* [Texto]:
——
Pero antes de acercarnos a los textos aristotélicos, convendrá señalar una doble dimensión en que se despliega la metafísica del devenir exclusivo, del cambio en el que desaparece precisamente el ente cambiante. La afirmación exclusiva del cambio, y la correlativa negación de lo permanente; la tesis del devenir como opuesto a toda estabilidad y consistencia en lo que tiene ser, se despliega en la doble dirección de la esencia y de lo existente. Encontramos, por una parte, la negación de la sustancia como sujeto, en la línea de la cancelación de la permanencia de lo individual existente; en la otra dirección, hallamos negada la identidad de la esencia en la línea de una verdad inteligible universal y perennemente válida.
——
* [Material dado]:
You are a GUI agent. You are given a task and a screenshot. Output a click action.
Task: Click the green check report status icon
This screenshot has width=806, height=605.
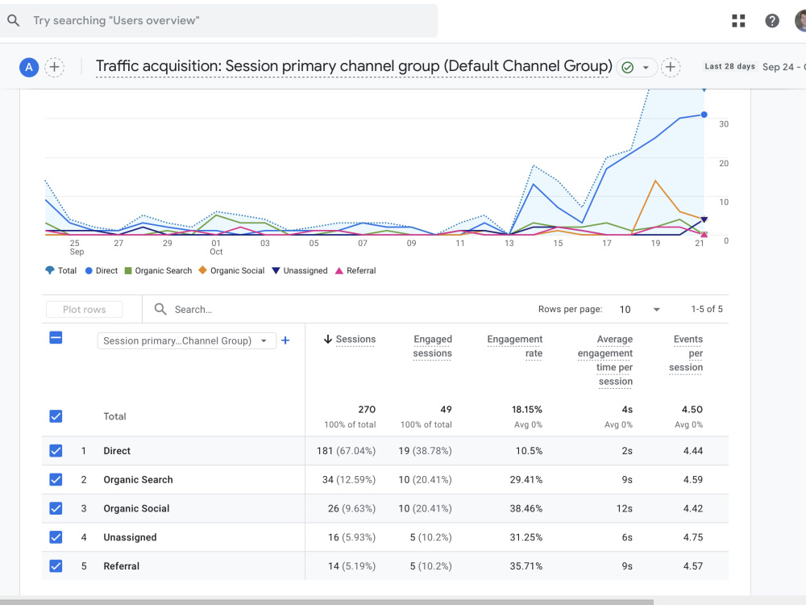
——
* [Qué hacer]: Escribe la continuación del texto sobre la metafísica del devenir a partir de su última oración. El listado no tiene relación con el texto.

* [Resultado esperado]:
Los textos aristotélicos que afirman el sujeto sustancial, aquello «de lo que se dice cualquier predicado», cualitativo, activo, pasivo, relacional, es decir, aquello que llama él «la sustancia primera» o «sujeto», en polémica contra la metafísica hostil a la permanencia de lo sustantivo, reiteran insistentemente una observación de validez perenne, poderosa e irrebatible en todo tiempo. Quien se empeñe en afirmar que sólo hay movimiento, no podrá propiamente hablar del cambio, ya que no hallará nada que cambie, nada a lo que atribuir la sucesión de cualidades, lugares, acciones, o modos de ser a lo largo de un proceso temporal. De aquí la ironía con la que en sus libros metafísicos, como en los físicos, dice que los exclusivistas del devenir tienen que reconocer que «no pasa nada», que nada acaece, que nada deviene, que todo es siempre idéntico e inmutable, porque no hay más que el perpetuo fluir sin nada que fluya.

Para Aristóteles, la afirmación del devenir en el ente, frente a la filosofía negadora del cambio y del movimiento, la que formuló Parménides de Elea, contiene en sí misma como un presupuesto implícito, sin la que no podría realizarse, la afirmación de la existencia del sujeto permanentemente cambiante.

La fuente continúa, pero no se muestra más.